Genova festeggia il Carnevale: tre giorni tra Porto Antico, Rolli e animazioni per tutte le età

Genova si prepara a vivere un Carnevale diffuso, pensato per trasformare la città in un grande palcoscenico urbano dove intrattenimento, tradizione e patrimonio culturale si incontrano senza forzature.

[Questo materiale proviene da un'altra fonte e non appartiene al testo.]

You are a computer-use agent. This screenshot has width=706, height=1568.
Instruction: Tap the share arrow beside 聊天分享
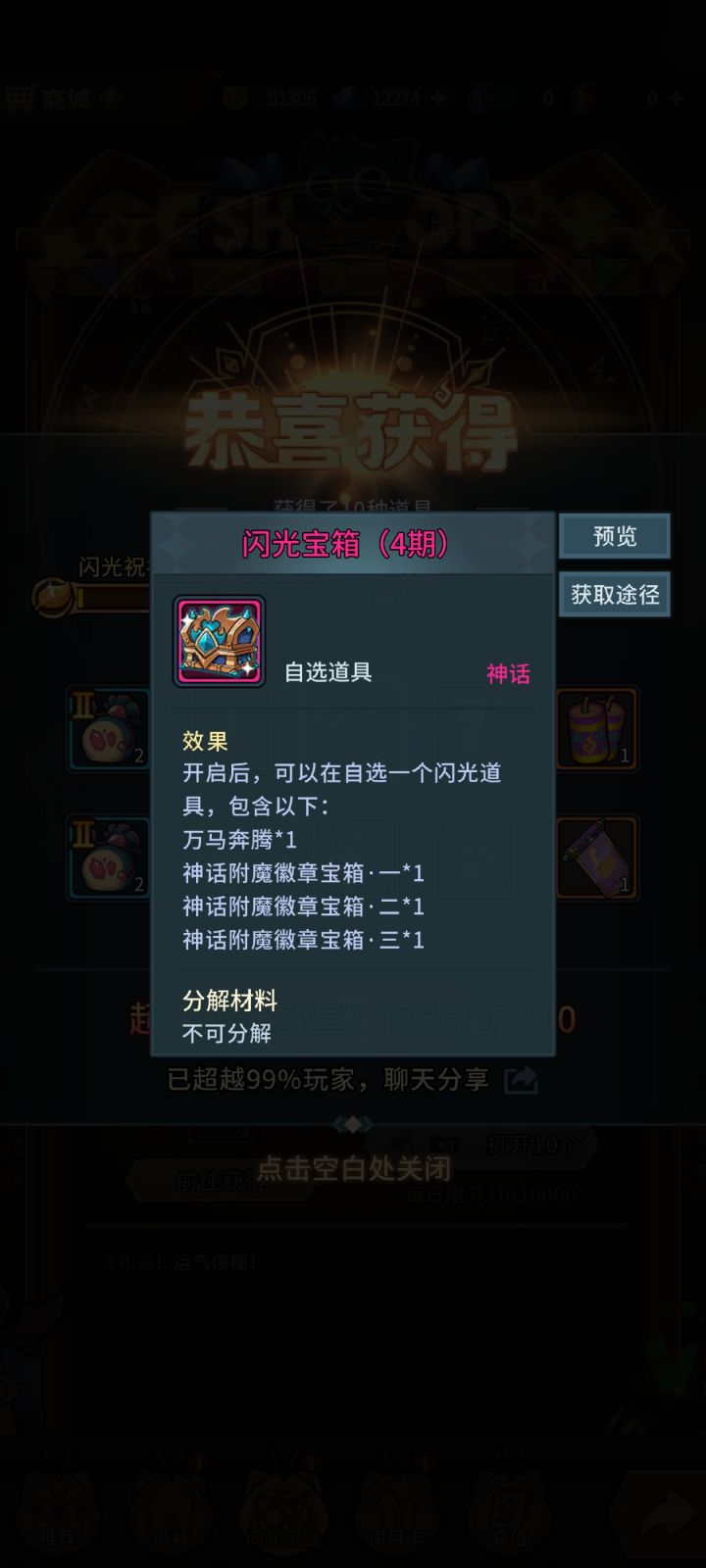(521, 1079)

Dal 13 al 15 febbraio, il Porto Antico e l’asse monumentale di via Garibaldi diventano il cuore di una manifestazione articolata, costruita per coinvolgere famiglie, bambini, cittadini e visitatori in un percorso che alterna animazioni, eventi e occasioni di riscoperta del centro storico.

L’iniziativa è organizzata dal Comune di Genova e dal Porto Antico, con il sostegno di IREN, e punta a riportare il Carnevale alla sua dimensione più autentica: quella di festa collettiva capace di far vivere gli spazi pubblici, creando un clima di partecipazione che va oltre la semplice programmazione di spettacoli.

Dal Porto Antico alla “Via Aurea”: la città come percorso culturale e scenografico

L’idea guida dell’edizione 2026 è costruire un Carnevale che non resti confinato in un solo luogo, ma che colleghi aree simboliche della città. Il Porto Antico, con la sua vocazione di grande piazza sul mare, diventa un punto di riferimento naturale per le famiglie, mentre via Garibaldi — con i suoi palazzi monumentali — rappresenta un elemento identitario che lega la festa alla storia di Genova.

A sottolineare il valore culturale dell’iniziativa è l’assessore alla Cultura e alle Tradizioni Giacomo Montanari, che richiama la lunga tradizione delle feste di piazza tra XV e XVIII secolo e il ruolo centrale che il Carnevale ha avuto nelle grandi città europee. Montanari evidenzia come Genova possieda testimonianze iconografiche rare, tra cui una rappresentazione pittorica di piazza Fontane Marose durante una festa popolare, ricca di maschere, carrozze e colori.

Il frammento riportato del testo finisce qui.